Il sacramento della Confessione serve specificamente per rimettere i peccati. “La varietà dei peccati è grande” (CCC art. 1852): bisogna enumerare precisamente le proprie colpe, a partire dalle più gravi scalando fino alle minime, senza dimenticare le tendenze “perverse” che segretamente hanno tutti. Su di esse si appunterà la mortificazione penitenziale, affinché progressivamente si giunga a domarle e a sradicare le fonti di peccato. “Il peccato trascina al peccato. Con la ripetizione dei medesimi atti genera il vizio” (CCC art. 1865). Solo dopo questo passo inequivocabile si può, se si vuole, domandare consiglio per la vita spirituale.
L’atto di contrizione segue un po’ le tradizioni locali, ma la formula sacramentale di assoluzione è universale e si radica nella Trinità, reinserendo il peccatore nella piena comunione della Chiesa. “Io ti assolvo dai tuoi peccati nel nome del Padre, del Figlio e dello Spirito Santo”.
La Quaresima, che è il massimo tempo liturgico penitenziale dell’anno, vede tradizionalmente un incremento delle confessioni e della disponibilità di confessori.

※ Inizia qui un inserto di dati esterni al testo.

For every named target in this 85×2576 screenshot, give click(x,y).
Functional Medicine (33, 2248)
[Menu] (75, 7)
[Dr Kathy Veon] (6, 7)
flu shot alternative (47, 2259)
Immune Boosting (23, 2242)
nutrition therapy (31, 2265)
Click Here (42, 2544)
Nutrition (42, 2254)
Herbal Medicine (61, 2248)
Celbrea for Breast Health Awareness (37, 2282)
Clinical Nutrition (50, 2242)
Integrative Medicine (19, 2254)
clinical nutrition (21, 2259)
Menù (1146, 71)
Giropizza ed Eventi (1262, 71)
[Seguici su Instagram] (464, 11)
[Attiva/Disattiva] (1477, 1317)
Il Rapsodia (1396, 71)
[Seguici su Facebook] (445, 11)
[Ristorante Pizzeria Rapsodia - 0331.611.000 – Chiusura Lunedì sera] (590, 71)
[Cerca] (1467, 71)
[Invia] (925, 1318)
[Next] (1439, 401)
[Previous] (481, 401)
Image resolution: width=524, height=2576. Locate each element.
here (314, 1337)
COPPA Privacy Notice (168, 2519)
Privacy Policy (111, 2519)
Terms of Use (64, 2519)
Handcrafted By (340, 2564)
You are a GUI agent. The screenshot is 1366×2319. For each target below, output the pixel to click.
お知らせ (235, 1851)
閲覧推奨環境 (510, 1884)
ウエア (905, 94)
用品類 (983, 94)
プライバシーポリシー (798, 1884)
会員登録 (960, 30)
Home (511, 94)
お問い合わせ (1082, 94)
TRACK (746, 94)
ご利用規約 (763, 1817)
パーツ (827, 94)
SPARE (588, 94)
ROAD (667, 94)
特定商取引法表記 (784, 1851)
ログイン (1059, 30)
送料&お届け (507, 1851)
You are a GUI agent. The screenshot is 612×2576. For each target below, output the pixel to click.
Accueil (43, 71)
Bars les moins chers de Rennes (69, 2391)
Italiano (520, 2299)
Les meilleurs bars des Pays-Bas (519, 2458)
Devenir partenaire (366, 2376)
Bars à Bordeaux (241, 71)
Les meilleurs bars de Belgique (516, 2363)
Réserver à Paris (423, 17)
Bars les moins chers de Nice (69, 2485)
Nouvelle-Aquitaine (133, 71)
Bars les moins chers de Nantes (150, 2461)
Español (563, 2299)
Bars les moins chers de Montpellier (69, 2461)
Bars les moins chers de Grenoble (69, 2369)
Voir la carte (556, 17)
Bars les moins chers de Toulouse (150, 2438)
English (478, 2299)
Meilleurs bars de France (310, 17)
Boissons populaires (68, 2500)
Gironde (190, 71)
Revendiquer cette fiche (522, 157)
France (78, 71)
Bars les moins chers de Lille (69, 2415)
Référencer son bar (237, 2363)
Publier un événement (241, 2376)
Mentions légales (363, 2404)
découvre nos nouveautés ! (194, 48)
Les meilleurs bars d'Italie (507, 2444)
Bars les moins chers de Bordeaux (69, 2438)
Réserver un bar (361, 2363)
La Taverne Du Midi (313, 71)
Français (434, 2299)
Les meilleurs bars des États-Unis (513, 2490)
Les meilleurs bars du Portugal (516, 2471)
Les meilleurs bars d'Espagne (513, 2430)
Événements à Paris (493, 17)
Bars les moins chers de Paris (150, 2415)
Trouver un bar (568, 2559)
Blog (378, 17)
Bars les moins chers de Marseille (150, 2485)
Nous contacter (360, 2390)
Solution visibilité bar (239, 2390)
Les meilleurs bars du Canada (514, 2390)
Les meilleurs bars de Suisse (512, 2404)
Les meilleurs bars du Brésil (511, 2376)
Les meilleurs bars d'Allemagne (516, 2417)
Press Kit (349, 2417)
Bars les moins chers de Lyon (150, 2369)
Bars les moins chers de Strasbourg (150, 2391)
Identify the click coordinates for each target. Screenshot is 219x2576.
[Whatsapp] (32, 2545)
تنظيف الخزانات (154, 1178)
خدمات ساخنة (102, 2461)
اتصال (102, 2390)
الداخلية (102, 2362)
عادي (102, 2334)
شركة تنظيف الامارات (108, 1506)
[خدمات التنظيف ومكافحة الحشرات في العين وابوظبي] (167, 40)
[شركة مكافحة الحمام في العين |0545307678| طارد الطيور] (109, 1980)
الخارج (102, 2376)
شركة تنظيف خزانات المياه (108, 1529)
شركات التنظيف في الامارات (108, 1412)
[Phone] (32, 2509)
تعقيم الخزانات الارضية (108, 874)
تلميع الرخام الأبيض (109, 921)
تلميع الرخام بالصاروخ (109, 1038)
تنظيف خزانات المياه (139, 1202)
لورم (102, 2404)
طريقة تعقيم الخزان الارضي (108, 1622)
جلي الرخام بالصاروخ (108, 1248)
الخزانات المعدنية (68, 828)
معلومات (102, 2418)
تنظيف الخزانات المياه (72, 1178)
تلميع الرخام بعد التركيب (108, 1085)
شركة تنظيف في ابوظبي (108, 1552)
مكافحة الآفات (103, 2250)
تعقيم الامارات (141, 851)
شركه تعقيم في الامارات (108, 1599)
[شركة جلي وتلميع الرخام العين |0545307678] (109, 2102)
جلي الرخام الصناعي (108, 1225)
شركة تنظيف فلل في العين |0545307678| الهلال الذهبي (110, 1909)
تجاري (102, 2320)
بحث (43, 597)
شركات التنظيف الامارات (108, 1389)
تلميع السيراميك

L’Anno della Fede, indetto da Benedetto XVI, offre una serie di condizioni per ricevere l’indulgenza plenaria, cioè l’assoluzione di tutti i peccati commessi dalla nascita, applicabile anche ai defunti. Ne abbiamo discorso in un articolo apposito. Approfittiamone per incontrare con serenità il perdono e la misericordia del Signore.